__Assigned task__. Using the records below, write out only the lines from the line containing "The image size" up to and including the line containing "1871x955 pixels.", exactly, with no pictures.

__Exercise data__.
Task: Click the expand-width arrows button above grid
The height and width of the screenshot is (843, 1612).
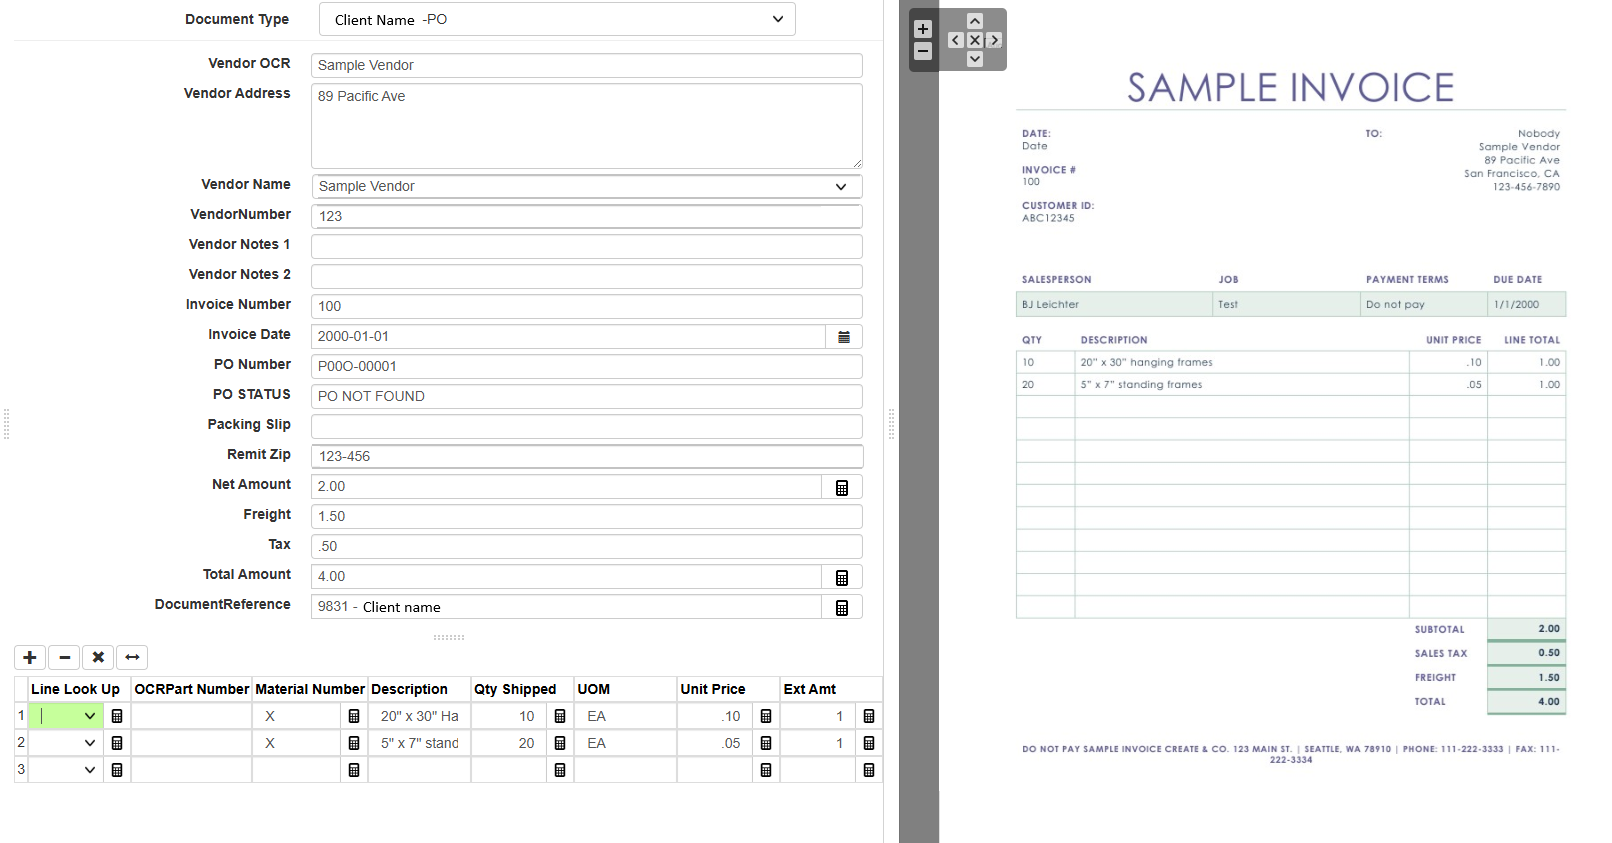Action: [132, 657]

...

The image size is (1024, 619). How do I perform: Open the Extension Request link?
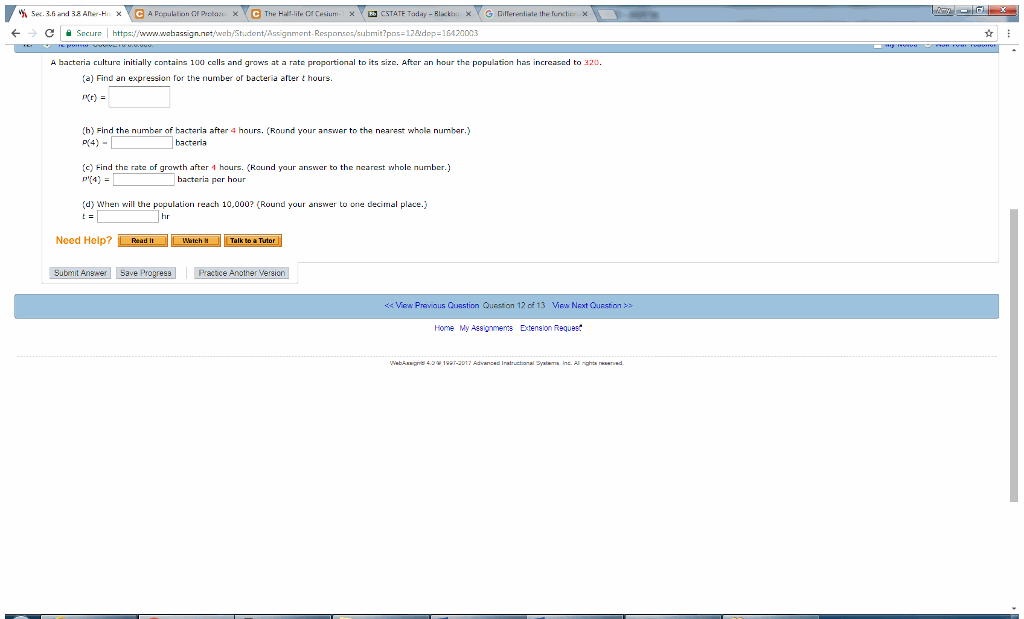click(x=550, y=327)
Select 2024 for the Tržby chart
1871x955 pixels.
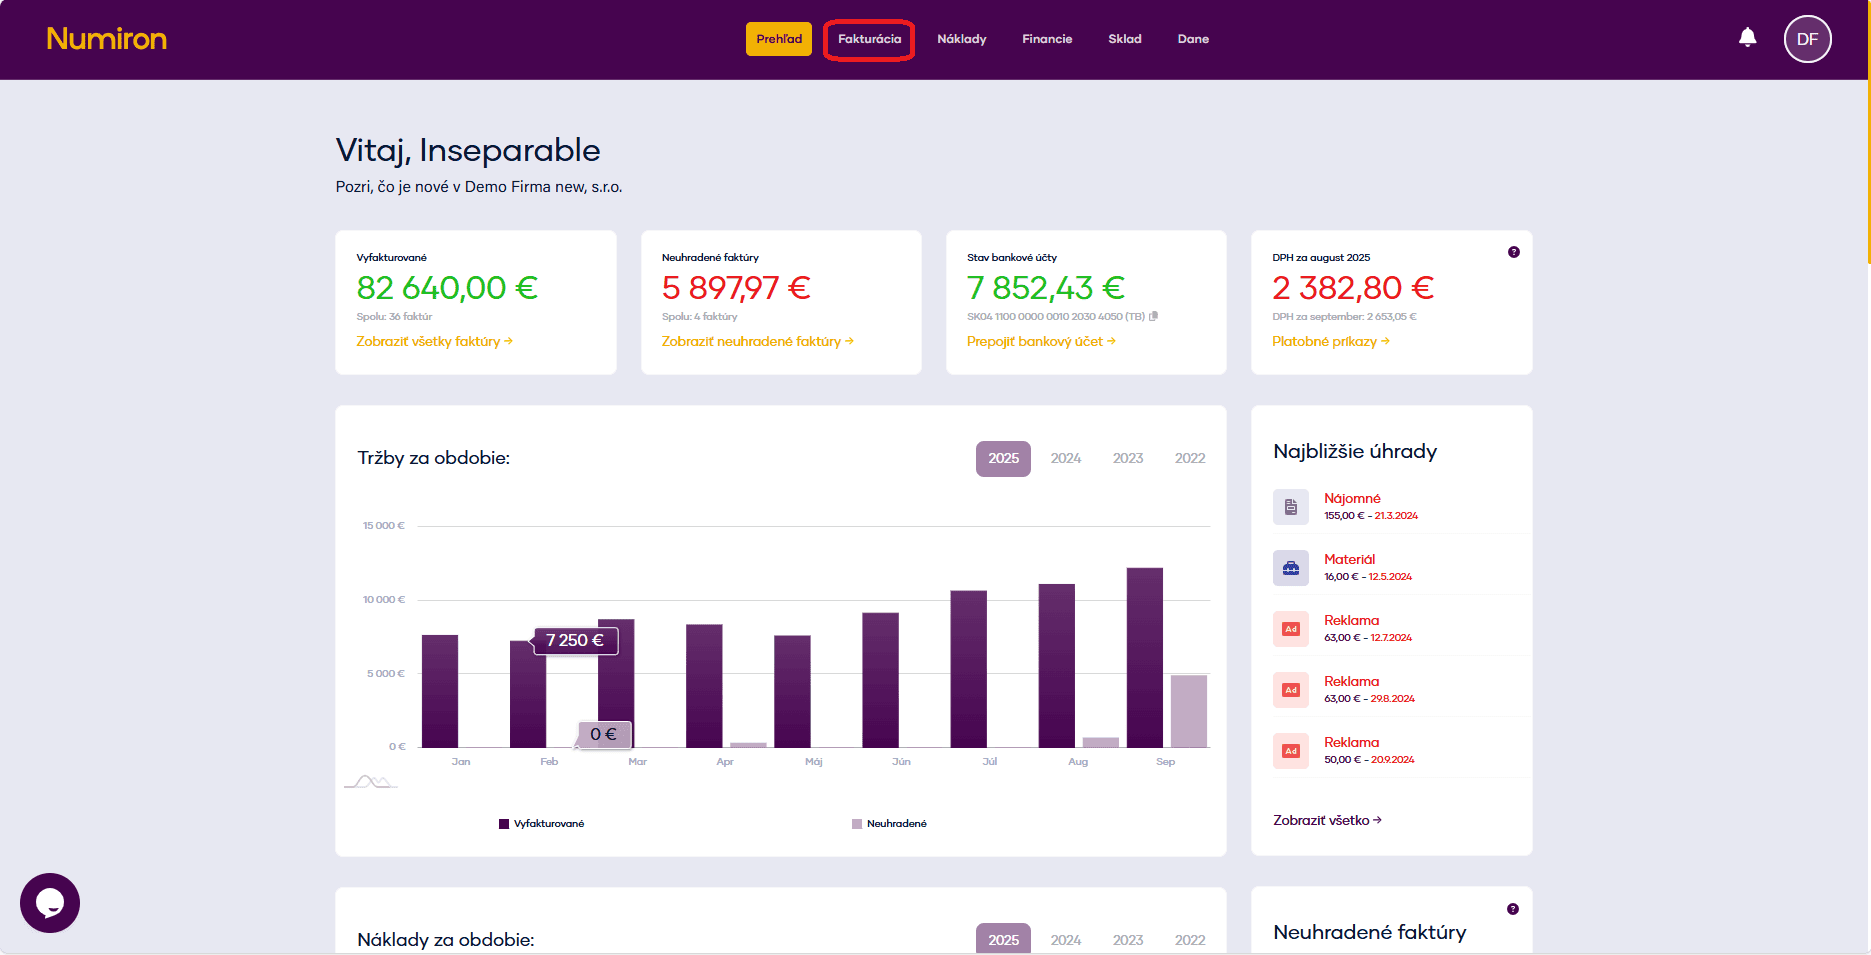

==

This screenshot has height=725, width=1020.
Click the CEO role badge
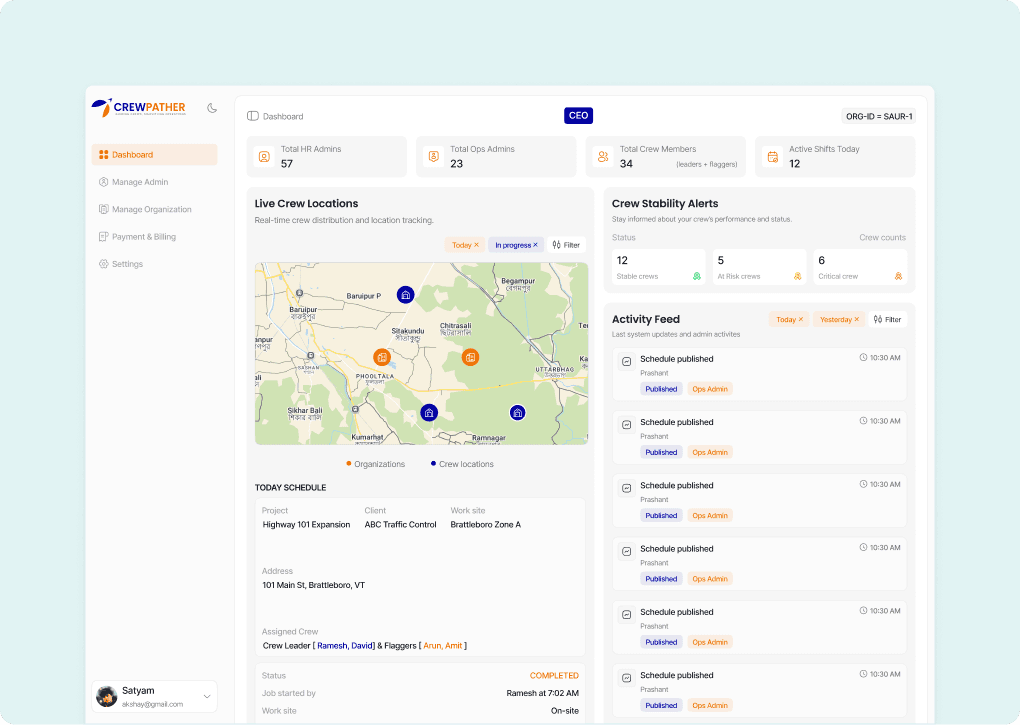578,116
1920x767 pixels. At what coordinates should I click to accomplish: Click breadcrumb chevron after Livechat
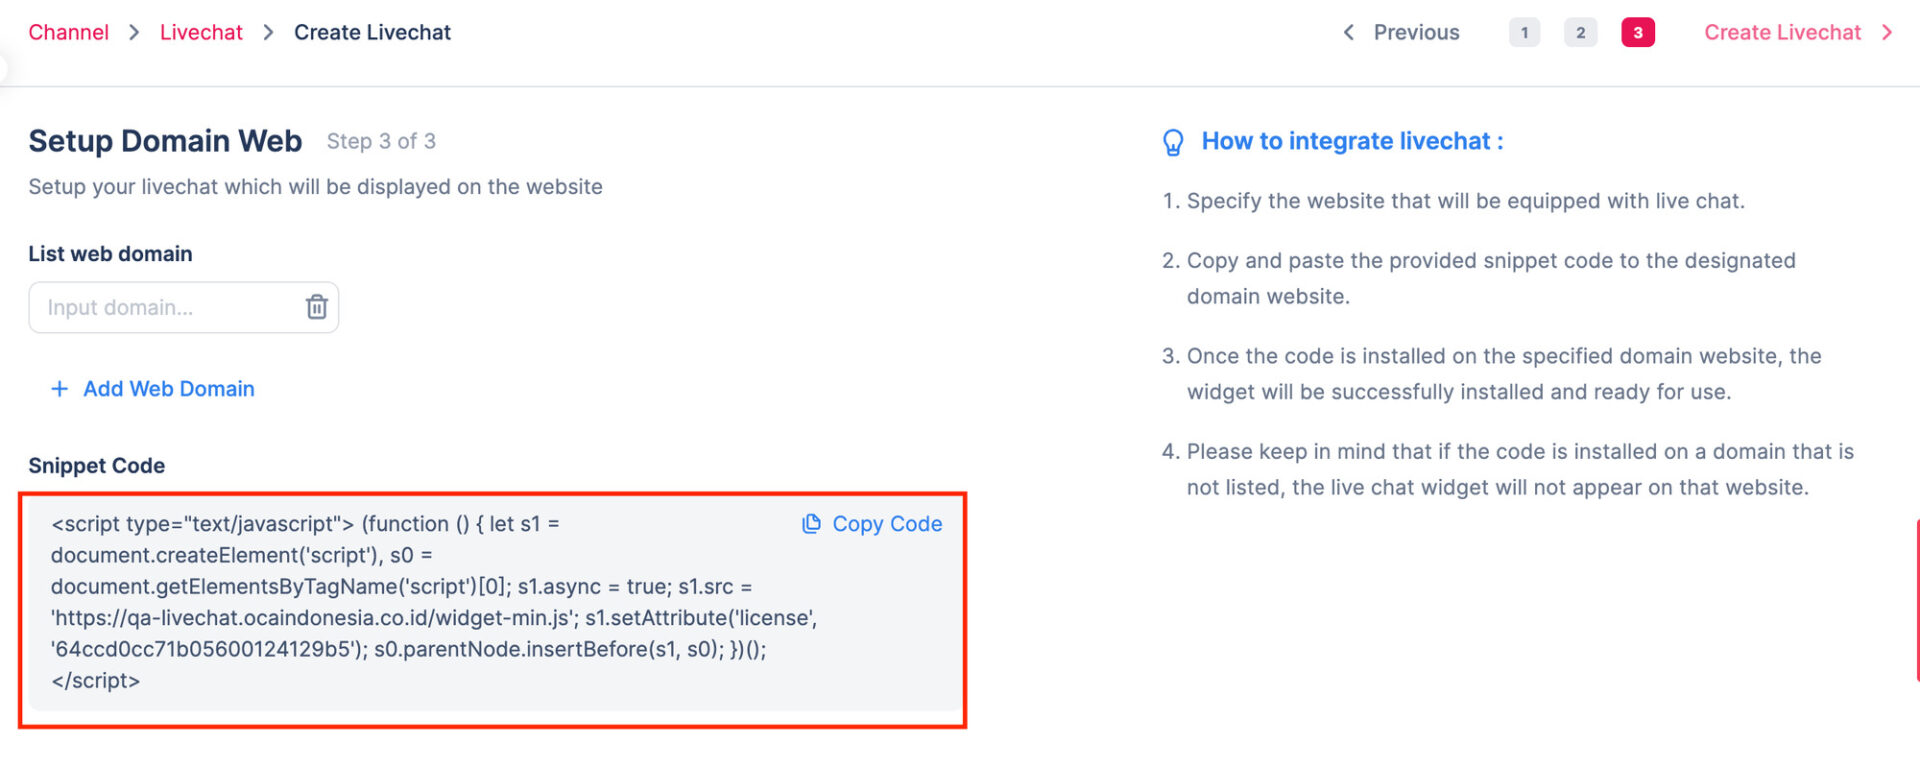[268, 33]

__Finished exercise__.
The image size is (1024, 619). How do I perform: Open the Extension Request link?
click(x=550, y=327)
Select 2024 for the Tržby chart
1871x955 pixels.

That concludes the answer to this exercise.